Stephen Miran urged a half-point rate cut, arguing the Fed’s stance is too restrictive
Federal Reserve governor Stephen Miran renewed his push for a 50 basis point rate cut in December, warning that the central bank’s current policy risks tipping the economy into a downturn.
Speaking Monday on the Bloomberg Surveillance television program, Miran said, “The Fed is too restrictive, neutral is quite a ways below where current policy is. Given my rather more sanguine outlook on inflation than some of the other members of the committee, I don’t see a reason for keeping policy as restrictive for a long period of time as we are. The longer you keep policy restrictive, the more you run the risk that monetary policy itself causes a downturn in the economy.”
Miran’s comments came after last week’s committee meeting, where he dissented in favor of a larger cut.
“I approached it the same way we approached the first one,” he said, referencing his earlier advocacy for a half-point move. “I think that neutral is quite a ways below where current policy is.”
He argued that the Fed’s approach, if maintained, could amplify risks to the economy, especially as monetary policy works with long and variable lags.
Neutral rate shifts and policy lags
Miran explained that shifts in the neutral rate—driven by factors like population growth and fiscal deficits—mean that policy has “passively tightened” through 2025, even as the Fed has cut rates.
“If neutral is here and policy’s up here, you’re very tight. If neutral is here and policy’s down here, you’re very loose. But if you stay where you are and then neutral goes down, you passively tightened because the neutral rate has shifted and so policy has grown tighter over the course of the year,” he said.
Asked why he didn’t push for a 75 basis point cut, Miran said, “We’re a fair way from neutral. I could imagine getting there in a series of 50 clips. I don’t think the economy is dysfunctional right now. I don’t think that financial markets are dysfunctional right now. I don’t think we need to move even faster than that for those reasons.”
Meanwhile, three top Fed officials pushed back against expectations of another interest rate cut in December, warning that persistent inflation still poses risks despite a weakening labor market.
Dallas Fed President Lorie Logan, Cleveland’s Beth Hammack, and Kansas City’s Jeff Schmid each expressed reservations following last week’s decision to lower the benchmark interest rate by 25 basis points to a range of 3.75%–4%.
Financial markets not the full story
Responding to Schmid’s assertion that policy is only modestly restrictive and that financial conditions appear easy, Miran countered, “Financial markets are driven by a lot of things, not just monetary policy. For example, new technologies can push financial markets higher, but that doesn’t necessarily tell you anything about the stance of monetary policy.”

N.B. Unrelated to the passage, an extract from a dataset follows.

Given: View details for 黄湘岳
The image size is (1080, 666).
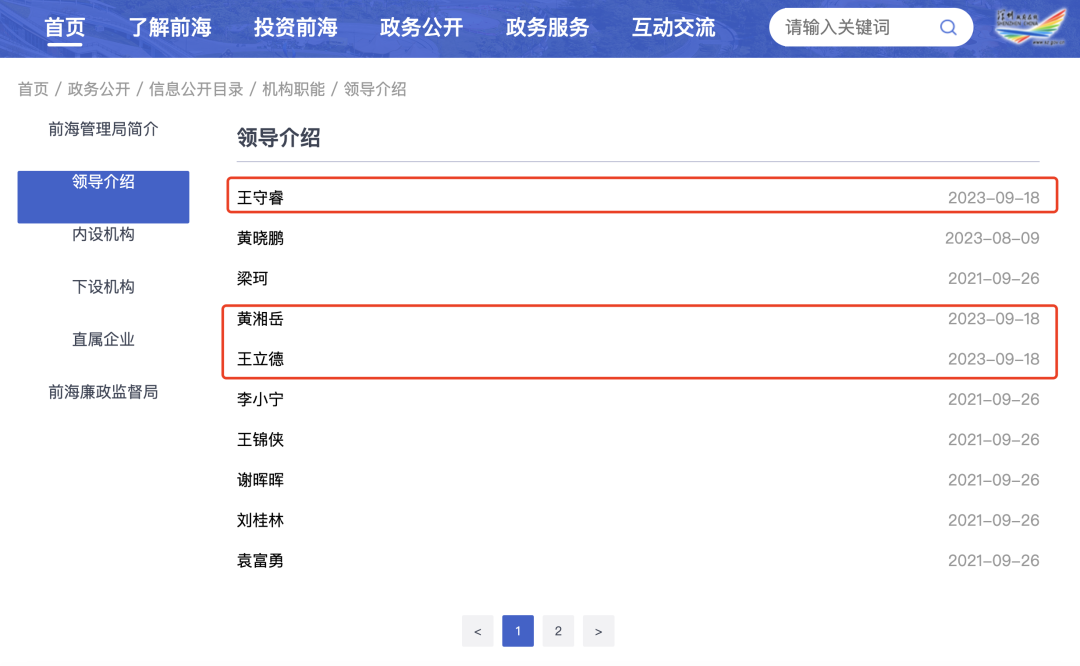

He added, “Some of the financial conditions that look the easiest—things like the stock market, various parts of credit spreads—are not necessarily the financial conditions that feed the most into economic activity. If you look at financial conditions that affect housing, I think they’re quite tighter.”
Forward-looking policy and data challenges
Miran also flagged the risk of being “excessively data dependent,” especially during periods of government data disruption.
“Being excessively data dependent makes you backward looking, because the data are always backward looking and because of collection lags,” he said.
He emphasized the importance of forecasts and noted that alternative data on the labor market suggests “continual ebbing of demand, which again is a signal that policy is too tight.”